What you should do: Among the lines below, which ones contain the word "Episode"? Copy every such line.

Supplied data:
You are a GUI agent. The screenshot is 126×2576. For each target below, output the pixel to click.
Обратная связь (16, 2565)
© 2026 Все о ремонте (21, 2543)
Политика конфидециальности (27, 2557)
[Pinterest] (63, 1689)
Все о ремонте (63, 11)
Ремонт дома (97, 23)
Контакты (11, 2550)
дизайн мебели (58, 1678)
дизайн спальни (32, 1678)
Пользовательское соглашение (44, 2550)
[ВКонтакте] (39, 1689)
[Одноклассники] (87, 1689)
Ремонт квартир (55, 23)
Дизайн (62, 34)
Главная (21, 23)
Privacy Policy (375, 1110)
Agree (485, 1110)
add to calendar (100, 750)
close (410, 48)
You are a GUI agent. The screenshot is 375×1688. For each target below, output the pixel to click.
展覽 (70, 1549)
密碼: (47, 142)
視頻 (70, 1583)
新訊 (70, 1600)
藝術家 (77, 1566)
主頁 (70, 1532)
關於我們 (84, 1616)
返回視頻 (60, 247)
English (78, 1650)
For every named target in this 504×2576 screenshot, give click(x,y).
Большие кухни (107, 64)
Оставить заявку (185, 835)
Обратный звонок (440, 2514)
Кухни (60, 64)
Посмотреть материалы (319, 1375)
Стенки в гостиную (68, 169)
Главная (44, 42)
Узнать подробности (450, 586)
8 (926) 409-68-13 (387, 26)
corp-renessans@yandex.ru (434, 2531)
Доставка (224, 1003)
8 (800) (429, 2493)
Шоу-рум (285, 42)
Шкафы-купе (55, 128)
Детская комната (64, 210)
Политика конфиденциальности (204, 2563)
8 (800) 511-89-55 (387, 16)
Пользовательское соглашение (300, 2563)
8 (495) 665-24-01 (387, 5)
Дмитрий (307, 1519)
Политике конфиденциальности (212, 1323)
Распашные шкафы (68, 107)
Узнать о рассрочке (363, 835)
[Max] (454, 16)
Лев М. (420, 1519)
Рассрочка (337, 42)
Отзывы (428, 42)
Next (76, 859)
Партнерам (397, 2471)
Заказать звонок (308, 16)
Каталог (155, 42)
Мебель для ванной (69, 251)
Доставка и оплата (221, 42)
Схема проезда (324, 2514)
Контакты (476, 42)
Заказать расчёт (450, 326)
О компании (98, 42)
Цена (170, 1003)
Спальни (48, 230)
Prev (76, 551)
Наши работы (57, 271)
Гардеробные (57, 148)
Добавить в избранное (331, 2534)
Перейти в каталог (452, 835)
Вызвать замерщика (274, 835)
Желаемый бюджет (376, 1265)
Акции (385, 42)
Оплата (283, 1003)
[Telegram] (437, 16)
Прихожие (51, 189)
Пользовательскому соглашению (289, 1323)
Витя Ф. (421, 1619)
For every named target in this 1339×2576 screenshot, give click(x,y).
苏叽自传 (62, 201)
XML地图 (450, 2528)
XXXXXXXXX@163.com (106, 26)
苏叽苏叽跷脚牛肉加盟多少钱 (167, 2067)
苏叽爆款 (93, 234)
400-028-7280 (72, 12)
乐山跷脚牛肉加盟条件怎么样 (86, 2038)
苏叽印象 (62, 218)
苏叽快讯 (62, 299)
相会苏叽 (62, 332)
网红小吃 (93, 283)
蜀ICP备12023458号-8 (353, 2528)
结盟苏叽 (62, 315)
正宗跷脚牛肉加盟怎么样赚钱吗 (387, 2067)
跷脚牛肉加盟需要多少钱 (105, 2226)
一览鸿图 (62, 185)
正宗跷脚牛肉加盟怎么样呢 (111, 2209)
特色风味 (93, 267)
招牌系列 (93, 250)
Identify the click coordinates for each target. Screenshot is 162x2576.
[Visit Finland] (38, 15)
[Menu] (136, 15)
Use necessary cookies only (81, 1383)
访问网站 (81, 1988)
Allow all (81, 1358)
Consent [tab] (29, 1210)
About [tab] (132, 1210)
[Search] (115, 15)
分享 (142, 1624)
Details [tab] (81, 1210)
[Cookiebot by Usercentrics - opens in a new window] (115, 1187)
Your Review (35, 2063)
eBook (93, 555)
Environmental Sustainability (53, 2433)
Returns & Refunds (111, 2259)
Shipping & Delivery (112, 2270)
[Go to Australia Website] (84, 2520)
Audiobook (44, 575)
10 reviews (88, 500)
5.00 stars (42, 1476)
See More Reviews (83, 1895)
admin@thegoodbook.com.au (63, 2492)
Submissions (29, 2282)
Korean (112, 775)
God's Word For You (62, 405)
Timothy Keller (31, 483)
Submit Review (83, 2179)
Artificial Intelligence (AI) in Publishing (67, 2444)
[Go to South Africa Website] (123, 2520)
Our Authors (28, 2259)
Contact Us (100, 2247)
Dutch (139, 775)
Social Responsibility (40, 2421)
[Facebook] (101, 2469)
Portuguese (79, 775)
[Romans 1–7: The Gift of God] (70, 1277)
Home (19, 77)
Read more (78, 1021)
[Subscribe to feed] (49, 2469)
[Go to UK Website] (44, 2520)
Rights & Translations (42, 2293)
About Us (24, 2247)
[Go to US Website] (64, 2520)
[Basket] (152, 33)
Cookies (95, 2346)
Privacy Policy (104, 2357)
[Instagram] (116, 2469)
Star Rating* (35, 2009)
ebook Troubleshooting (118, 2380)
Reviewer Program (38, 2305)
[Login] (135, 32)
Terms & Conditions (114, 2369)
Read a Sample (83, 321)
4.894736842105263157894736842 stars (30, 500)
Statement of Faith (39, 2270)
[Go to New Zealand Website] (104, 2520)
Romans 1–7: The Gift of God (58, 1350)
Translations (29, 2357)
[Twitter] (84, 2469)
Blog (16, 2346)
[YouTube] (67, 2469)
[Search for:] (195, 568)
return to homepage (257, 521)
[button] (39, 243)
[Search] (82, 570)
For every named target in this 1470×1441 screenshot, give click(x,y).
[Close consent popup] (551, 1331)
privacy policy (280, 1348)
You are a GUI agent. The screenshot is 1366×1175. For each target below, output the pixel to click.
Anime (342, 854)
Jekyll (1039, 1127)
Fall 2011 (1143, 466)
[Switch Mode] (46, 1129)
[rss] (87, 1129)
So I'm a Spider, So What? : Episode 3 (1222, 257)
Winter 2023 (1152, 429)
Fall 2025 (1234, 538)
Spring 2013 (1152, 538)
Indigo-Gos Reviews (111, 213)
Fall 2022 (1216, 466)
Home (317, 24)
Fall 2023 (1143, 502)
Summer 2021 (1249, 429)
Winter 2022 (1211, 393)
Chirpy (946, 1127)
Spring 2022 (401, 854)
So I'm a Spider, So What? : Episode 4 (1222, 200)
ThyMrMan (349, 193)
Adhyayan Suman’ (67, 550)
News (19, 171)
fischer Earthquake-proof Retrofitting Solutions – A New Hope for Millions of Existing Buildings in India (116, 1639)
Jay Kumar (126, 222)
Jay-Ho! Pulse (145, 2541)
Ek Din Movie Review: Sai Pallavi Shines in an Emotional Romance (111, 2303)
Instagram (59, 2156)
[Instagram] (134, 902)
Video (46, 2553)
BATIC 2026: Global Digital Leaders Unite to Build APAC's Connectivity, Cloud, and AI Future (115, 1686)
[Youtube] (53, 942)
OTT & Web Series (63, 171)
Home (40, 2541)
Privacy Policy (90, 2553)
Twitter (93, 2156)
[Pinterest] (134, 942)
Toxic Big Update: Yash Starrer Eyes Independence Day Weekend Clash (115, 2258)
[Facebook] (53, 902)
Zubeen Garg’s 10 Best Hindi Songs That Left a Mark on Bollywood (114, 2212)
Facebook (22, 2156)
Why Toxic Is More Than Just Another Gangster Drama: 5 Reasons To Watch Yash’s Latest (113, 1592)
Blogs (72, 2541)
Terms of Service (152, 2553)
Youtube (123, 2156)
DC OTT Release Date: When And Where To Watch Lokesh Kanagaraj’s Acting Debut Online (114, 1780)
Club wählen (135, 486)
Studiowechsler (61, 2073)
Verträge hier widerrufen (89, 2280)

Your response:
So I'm a Spider, So What? : Episode 3 (1222, 257)
So I'm a Spider, So What? : Episode 4 (1222, 200)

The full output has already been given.